This is a question for Giese. The answer: because in future there will be penalties if limits are exceeded. Prats is also convinced that today’s drivers would take a closer look, and prefer cars with low CO2 emissions. That would be fine but not that probable. Because “buyers used to look at brochures and the figures they found were wrong”, says Giese. And Weyer says everyone knew the given consumption was “fiddled” — a worldwide phenomenon. Consumers have got used to being “diddled”.
Adlkofer: “The wrong consumption figures have been stated for 15 years. Consumers have known that for ages, and still didn’t react.” Uwe Bröckelmann: “They were only comparison figures, nobody ever claimed they were any different. The brochures always said something like ‘consumption acc. to 70/220/EEC’.” The figures were good for marketing, and OEMs definitely used them.
Spot landing
“The companies will make a spot landing. If the statistics aren’t right, company cars will in future no longer be diesels but mild-hybrids”, reckons Adlkofer. Nevertheless OEMs must expand their portfolio, which can be a problem. With only an i3 and an i8 you do not produce the targeted CO2. So OEMs will adapt their portfolio to reach this 95 g.
But Weyer also thinks it is possible that things can change again. Because as soon as the penalties are gone, OEMs would forget all about this strategy. At the moment “the effort to achieve the CO2 target is less than the penalties if targets aren’t achieved”, says Weyer.
Back to the spot landing. How is that to work by changing the portfolio? One possibility of course would be taxation of the different vehicles, although that is not a direct matter for the automobile industry — lobbying is only an indirect way. Bröckelmann like Adlkofer is convinced that the CO2 goals will be achieved. His explanation: “Leasing rates can be controlled. There’ll be more mix of vehicles.” In other words, in future we will see a certain share of fully electric vehicles, a further of cars with 48-V technology, then full hybrids, and hydrogen-fueled vehicles, plus of course the combustors.

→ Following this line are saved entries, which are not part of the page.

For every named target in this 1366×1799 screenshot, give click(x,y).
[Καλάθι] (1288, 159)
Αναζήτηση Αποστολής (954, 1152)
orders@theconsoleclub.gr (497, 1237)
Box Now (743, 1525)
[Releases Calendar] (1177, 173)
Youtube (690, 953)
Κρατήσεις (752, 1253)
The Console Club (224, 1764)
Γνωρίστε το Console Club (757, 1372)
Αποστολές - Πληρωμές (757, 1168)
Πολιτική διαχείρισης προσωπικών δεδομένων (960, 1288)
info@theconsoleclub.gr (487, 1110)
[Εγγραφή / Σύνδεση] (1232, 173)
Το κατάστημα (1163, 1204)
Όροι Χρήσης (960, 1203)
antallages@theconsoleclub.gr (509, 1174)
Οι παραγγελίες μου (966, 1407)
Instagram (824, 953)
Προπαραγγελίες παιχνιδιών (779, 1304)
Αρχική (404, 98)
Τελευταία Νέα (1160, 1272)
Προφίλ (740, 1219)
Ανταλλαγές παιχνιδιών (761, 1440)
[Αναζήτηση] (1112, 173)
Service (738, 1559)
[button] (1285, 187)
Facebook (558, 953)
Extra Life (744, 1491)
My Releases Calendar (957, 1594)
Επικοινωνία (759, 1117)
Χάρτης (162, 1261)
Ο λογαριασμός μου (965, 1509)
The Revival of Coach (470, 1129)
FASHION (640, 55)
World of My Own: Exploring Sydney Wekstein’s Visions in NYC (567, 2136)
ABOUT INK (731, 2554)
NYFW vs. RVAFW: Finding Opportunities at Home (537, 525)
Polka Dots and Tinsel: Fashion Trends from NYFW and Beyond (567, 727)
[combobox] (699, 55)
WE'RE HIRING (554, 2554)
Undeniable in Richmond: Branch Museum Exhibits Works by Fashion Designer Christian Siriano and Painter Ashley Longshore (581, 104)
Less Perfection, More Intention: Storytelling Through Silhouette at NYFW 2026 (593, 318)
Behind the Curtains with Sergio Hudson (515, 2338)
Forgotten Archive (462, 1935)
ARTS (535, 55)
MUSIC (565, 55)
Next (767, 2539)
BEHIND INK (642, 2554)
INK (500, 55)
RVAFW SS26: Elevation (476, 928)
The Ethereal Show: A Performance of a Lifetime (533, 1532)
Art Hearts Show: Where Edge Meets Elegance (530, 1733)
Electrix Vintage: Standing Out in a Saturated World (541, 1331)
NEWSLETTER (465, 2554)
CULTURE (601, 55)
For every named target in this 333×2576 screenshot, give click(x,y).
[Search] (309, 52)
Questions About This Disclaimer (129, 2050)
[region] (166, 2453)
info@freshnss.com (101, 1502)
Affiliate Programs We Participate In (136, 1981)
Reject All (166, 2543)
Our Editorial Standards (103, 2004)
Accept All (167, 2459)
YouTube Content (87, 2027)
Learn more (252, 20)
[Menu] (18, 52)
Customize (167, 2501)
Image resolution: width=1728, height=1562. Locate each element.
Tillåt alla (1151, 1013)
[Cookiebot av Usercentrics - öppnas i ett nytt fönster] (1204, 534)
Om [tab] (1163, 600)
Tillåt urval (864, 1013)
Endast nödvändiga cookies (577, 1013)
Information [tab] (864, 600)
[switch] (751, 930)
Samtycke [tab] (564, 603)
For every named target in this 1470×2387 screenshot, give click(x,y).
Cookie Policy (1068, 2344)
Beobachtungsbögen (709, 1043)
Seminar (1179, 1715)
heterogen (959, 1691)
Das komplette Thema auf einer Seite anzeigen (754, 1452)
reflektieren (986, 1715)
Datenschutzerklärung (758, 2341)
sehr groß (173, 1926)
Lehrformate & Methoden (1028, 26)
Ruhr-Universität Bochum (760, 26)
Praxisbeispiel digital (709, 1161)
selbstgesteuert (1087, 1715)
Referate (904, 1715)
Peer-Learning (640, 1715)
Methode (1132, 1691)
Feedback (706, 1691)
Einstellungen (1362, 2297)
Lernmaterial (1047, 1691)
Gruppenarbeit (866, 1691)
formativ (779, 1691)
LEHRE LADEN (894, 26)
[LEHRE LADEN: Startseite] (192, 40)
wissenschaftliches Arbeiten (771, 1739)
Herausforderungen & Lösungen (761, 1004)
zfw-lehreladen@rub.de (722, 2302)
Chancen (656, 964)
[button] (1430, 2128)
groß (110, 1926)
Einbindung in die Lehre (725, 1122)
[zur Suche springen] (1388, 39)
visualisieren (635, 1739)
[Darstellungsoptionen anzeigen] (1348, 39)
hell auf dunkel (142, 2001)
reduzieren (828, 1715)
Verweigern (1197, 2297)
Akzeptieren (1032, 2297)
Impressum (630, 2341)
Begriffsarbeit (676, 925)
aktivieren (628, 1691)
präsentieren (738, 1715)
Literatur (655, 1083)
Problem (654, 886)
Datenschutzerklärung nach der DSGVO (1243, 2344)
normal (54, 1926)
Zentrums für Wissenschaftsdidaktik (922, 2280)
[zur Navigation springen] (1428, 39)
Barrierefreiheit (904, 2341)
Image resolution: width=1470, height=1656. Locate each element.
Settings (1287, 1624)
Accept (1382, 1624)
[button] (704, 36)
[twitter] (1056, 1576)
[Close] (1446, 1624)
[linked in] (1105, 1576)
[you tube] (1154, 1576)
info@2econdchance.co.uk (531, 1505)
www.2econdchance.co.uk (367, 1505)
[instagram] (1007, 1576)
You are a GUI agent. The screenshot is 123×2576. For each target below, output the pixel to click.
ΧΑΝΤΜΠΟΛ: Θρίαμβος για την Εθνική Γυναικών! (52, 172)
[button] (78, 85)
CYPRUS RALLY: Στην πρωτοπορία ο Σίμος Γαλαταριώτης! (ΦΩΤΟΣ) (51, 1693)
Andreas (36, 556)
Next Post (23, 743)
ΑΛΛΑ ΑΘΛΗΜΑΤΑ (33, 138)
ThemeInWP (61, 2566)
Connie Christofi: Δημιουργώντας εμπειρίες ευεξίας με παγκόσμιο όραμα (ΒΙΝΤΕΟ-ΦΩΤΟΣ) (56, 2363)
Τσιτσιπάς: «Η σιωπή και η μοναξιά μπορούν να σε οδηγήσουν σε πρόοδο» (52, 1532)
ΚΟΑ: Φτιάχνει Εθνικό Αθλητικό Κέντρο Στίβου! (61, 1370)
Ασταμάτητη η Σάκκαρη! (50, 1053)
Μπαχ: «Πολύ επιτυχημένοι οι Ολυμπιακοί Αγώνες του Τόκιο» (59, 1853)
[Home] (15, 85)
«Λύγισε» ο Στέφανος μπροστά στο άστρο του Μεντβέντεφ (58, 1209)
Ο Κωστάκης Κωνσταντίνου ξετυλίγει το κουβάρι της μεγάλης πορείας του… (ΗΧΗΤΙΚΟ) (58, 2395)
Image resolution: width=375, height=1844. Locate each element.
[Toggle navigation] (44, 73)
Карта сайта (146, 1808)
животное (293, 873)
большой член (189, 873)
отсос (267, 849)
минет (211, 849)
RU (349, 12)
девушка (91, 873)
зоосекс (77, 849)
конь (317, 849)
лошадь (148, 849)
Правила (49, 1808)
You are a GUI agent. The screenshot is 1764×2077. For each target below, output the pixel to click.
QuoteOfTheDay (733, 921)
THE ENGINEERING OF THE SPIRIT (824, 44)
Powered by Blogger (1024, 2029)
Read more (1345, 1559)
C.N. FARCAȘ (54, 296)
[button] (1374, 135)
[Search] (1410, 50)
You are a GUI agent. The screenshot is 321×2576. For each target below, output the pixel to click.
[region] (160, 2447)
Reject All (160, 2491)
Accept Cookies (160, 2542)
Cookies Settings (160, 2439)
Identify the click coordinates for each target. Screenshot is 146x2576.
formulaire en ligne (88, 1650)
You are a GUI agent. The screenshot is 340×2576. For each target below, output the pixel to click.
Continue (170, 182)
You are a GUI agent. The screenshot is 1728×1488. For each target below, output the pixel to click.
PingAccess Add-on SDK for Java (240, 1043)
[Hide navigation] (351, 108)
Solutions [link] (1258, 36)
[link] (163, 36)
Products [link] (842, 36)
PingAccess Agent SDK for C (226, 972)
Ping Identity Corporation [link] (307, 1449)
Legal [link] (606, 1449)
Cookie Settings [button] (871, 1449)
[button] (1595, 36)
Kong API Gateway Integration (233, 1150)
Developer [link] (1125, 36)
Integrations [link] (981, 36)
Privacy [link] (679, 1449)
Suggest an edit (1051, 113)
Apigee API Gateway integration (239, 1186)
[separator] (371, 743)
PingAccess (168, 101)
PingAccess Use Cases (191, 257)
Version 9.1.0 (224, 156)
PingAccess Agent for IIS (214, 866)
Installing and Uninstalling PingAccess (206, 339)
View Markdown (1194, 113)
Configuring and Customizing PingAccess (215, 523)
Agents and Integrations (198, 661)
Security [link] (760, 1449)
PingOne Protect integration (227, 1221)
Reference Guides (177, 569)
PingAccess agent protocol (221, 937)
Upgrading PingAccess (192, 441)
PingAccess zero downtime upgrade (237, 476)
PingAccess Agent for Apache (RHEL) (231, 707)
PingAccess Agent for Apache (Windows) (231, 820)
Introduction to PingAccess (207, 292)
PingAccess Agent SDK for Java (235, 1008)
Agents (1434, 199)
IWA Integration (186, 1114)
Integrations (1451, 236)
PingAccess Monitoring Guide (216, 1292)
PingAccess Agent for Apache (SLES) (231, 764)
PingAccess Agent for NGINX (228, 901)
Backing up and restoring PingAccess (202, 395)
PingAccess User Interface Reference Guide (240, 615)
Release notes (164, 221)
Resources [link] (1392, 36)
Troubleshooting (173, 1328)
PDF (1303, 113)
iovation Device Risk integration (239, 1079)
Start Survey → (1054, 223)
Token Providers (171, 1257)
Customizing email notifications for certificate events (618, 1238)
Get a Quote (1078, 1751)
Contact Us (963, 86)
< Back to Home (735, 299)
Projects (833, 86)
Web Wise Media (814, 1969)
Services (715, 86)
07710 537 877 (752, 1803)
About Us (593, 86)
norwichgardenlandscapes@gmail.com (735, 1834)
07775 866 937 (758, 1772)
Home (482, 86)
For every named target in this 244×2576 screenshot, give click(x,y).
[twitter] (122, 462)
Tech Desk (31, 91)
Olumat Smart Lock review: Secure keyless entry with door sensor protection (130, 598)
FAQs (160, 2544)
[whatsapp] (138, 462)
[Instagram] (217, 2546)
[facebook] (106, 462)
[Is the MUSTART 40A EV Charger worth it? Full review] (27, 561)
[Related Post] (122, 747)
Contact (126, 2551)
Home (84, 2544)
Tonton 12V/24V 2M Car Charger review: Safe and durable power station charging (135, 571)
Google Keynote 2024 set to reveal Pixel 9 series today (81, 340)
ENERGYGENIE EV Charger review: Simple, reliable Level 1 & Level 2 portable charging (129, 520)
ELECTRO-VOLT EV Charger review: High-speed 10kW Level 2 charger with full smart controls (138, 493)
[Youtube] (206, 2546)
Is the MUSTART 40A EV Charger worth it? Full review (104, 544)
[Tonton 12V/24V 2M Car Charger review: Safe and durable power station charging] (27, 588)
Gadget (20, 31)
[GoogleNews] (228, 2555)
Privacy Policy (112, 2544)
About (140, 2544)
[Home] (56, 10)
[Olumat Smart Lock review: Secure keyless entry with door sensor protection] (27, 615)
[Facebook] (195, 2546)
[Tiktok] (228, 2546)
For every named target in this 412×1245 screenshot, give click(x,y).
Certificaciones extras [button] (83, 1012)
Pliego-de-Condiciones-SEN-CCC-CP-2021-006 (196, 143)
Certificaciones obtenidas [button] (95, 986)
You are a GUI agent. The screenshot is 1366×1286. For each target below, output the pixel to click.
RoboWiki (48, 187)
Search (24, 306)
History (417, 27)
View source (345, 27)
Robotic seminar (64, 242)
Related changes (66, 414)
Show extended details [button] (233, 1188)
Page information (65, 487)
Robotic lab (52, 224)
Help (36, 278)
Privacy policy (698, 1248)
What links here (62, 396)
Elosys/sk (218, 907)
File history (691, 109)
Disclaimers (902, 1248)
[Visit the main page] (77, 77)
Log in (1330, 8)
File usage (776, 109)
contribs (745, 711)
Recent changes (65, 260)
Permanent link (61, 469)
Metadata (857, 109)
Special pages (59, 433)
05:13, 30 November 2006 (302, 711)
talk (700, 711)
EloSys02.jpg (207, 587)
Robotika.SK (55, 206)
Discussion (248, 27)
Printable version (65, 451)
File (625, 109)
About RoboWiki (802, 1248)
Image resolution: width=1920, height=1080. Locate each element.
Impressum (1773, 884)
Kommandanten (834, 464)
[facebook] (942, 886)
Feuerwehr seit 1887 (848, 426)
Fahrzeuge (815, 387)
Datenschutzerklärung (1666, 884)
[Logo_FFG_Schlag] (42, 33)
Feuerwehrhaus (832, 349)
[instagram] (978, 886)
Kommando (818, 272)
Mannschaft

Bröckelmann is convinced that the portfolio will become more diverse, and not head in one direction. Not everyone will drive electric, that is not possible. Meaning that the semiconductor industry must serve a bigger product portfolio. To begin with that sounds like many opportunities, but on the other hand it soon becomes clear that the volume the semiconductor industry would like to see is far, far away. Getting back to spot landing. It can be expected that industry will now optimize its vehicles for the new driving cycle; in this case one can only hope that the means are legal.